Identify every line in the entries below that contains the string "image", and copy each one. Case counts.

───── DATASET ─────

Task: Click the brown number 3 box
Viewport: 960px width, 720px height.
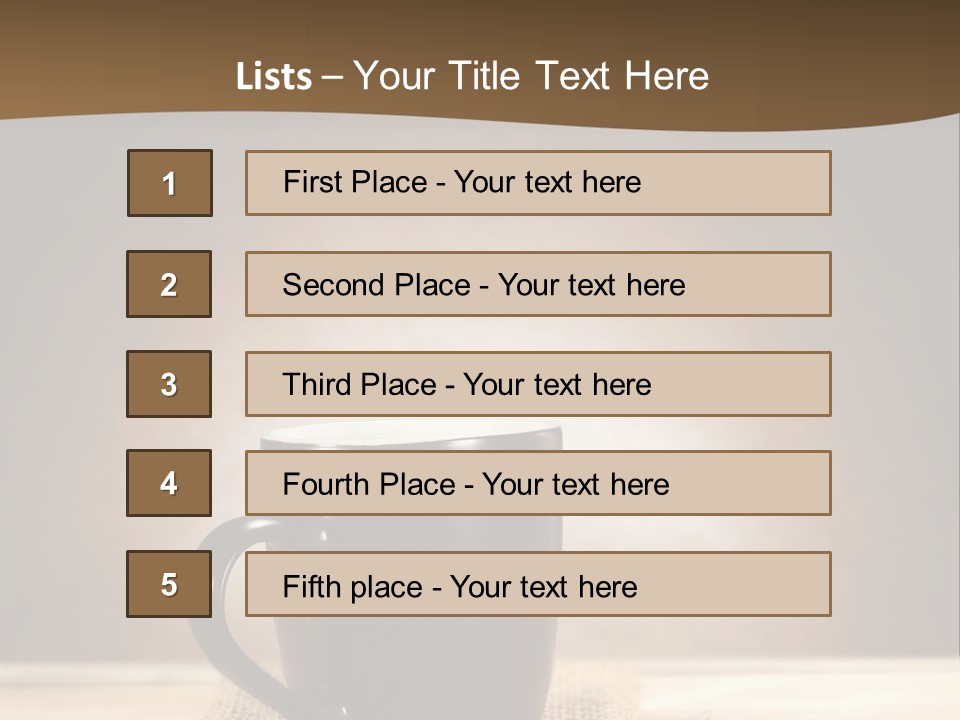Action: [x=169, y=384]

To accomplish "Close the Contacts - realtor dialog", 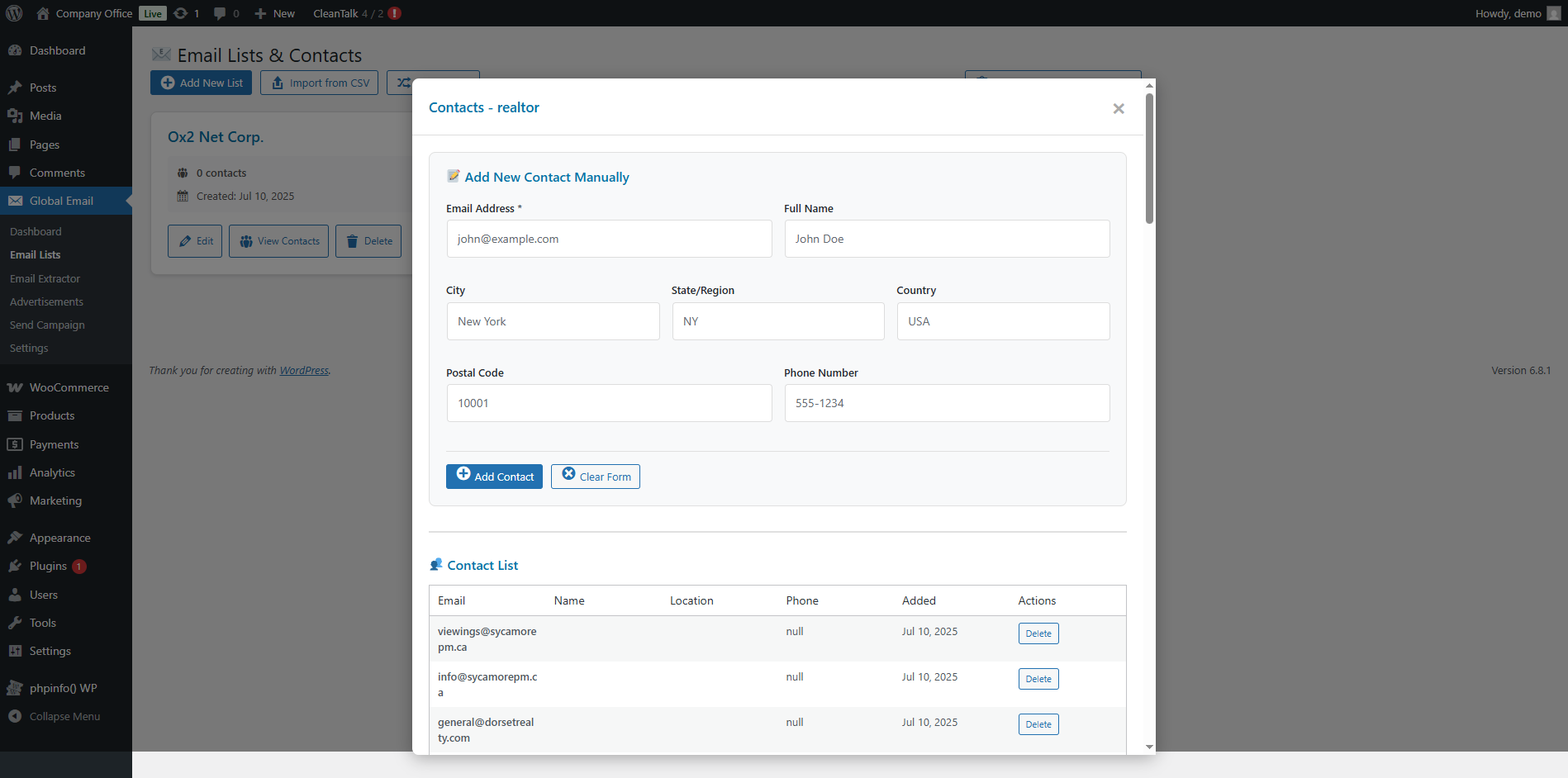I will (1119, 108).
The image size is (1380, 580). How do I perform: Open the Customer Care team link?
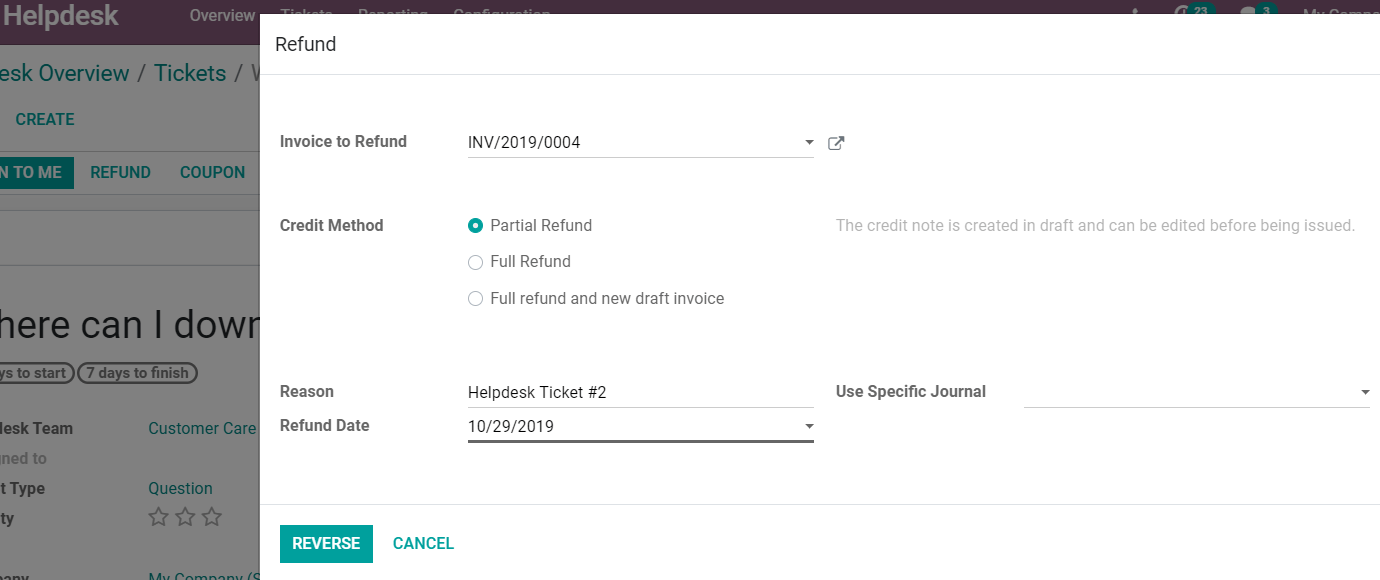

─────

SOLUTION:
The image size is (1380, 580). How do I perform: Open the Customer Care team link?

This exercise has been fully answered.